Pubdate: Thu, 12 Jul 2001
Source: Courier-Mail, The (Australia)
Copyright: 2001 News Limited
Contact:  http://www.thecouriermail.com.au/
Details: http://www.mapinc.org/media/98
Author: Hedley Thomas

DOCTOR IN BID TO OVERTURN BAN

A controversial Brisbane doctor has launched legal action in a bid to 
overturn a ban on him inserting naltrexone implants in heroin addicts.

Dr Stuart Reece's appeal to the Health Practitioners Tribunal yesterday 
says the Medical Board of Queensland erred in its decision to restrict his 
treatment of drug-dependent patients.

A special meeting of the board on May 29 this year decided Dr Reece must 
not insert any further implants in any of his patients.

The board said it reasonably believes that he poses an imminent threat to 
the well-being of vulnerable persons and that immediate action is necessary 
to protect the vulnerable persons.

Dr Reece's appeal claims the Medical Board has deprived heroin addicts from 
taking advantage of his skills and has denied him natural justice and the 
ability to fully use his skills.

The appeal also claims the Medical Board "had no evidence before it that 
the safety and efficacy of naltrexone delivered by means of implantation 
was more hazardous than oral naltrexone".

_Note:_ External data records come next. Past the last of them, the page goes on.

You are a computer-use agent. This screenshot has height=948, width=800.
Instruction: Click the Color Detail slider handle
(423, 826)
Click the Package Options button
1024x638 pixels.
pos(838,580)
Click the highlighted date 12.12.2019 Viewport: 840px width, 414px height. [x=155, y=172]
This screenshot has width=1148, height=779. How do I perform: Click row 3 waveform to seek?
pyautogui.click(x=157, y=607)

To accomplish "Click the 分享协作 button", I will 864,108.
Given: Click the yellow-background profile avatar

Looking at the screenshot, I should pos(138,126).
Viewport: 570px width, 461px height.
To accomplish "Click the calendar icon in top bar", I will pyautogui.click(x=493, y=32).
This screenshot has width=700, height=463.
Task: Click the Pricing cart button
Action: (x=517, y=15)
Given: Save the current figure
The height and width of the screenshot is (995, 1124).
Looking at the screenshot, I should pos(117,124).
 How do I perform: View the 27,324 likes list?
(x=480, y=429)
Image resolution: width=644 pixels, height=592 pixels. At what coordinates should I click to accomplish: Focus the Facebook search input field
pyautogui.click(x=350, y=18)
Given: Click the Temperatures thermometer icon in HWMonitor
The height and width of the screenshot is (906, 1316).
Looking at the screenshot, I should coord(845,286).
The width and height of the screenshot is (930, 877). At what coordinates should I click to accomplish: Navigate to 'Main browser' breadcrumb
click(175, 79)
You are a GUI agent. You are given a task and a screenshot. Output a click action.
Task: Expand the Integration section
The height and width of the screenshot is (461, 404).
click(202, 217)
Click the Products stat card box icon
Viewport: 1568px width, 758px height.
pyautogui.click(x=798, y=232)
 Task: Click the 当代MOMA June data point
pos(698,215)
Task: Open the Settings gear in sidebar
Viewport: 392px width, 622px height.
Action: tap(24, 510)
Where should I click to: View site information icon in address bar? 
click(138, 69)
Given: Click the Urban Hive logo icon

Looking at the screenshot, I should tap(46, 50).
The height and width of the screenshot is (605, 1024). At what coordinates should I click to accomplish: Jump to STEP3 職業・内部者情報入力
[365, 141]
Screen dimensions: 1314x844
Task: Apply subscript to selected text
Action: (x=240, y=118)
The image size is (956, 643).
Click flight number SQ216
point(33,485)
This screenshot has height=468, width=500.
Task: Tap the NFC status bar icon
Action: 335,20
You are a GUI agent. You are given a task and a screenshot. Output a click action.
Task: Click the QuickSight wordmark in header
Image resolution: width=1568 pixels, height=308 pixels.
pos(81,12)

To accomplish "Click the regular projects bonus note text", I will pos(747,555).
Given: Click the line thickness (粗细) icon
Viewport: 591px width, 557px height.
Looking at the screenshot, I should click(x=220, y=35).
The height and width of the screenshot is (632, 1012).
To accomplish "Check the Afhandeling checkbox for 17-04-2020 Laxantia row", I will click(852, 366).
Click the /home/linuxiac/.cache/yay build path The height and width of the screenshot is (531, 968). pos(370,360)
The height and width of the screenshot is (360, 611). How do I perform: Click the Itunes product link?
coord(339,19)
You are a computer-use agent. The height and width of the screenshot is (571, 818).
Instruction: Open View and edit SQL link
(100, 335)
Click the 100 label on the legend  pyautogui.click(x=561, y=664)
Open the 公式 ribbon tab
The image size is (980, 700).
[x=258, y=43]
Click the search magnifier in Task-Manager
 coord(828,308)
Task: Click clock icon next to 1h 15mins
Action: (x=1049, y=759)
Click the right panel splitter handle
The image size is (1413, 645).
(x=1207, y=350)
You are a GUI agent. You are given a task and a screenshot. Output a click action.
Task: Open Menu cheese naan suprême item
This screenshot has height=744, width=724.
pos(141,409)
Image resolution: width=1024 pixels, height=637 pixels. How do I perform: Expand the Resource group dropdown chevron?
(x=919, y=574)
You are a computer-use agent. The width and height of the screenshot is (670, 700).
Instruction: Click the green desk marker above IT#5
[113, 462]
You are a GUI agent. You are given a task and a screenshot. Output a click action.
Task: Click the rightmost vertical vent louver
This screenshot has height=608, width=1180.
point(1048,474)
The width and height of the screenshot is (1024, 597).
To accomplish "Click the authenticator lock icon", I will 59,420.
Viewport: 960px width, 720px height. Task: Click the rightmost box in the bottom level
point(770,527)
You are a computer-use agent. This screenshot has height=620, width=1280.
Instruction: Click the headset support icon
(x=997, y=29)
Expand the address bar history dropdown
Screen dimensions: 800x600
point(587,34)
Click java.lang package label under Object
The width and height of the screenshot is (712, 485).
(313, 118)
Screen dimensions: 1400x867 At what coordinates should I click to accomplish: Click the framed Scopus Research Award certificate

Dr Reece and his clinical practice have been sharply criticised as well as 
lauded by medical experts, patients and parents since a Courier-Mail 
investigation in May.

Medical authorities fear his aggressive use of oral naltrexone, which 
blocks the effects of heroin, has contributed to the death rate among 
addicts whose tolerance falls when they relapse.

Dr Reece knows of at least 24 deaths among the 850-odd patients he has 
treated for heroin addiction since 1998.

But parents and patients see the Christian fundamentalist as an evangelical 
saviour and have been desperately lobbying authorities on his behalf.

The Perth-made implants have helped an unknown number of patients stay off 
heroin, but also have been condemned by others who self-mutilate their 
abdomens to cut them out or use massive doses of heroin in attempts to 
over-ride the naltrexone.

The implants are not approved for human beings in any Australian 
jurisdiction, but a handful of doctors has used a special provision in the 
Therapeutic Goods Act to justify using them.

The suitability of Dr Reece's patients is one of the issues being examined 
by the Medical Board's special investigator, whose inquiry into all aspects 
of his clinical practice is ongoing.

The University of Queensland's Professor John Saunders, a naltrexone expert 
who supported the Medical Board's action, said the implants must be 
subjected to a proper research and development program and controlled trials.

However, Sydney naltrexone specialist Jon Currie said implants were the way 
of the future and predicted that in five years Queensland authorities would 
be embarrassed by their action.

District Court Judge Kerry O'Brien is to hear Dr Reece's appeal in October.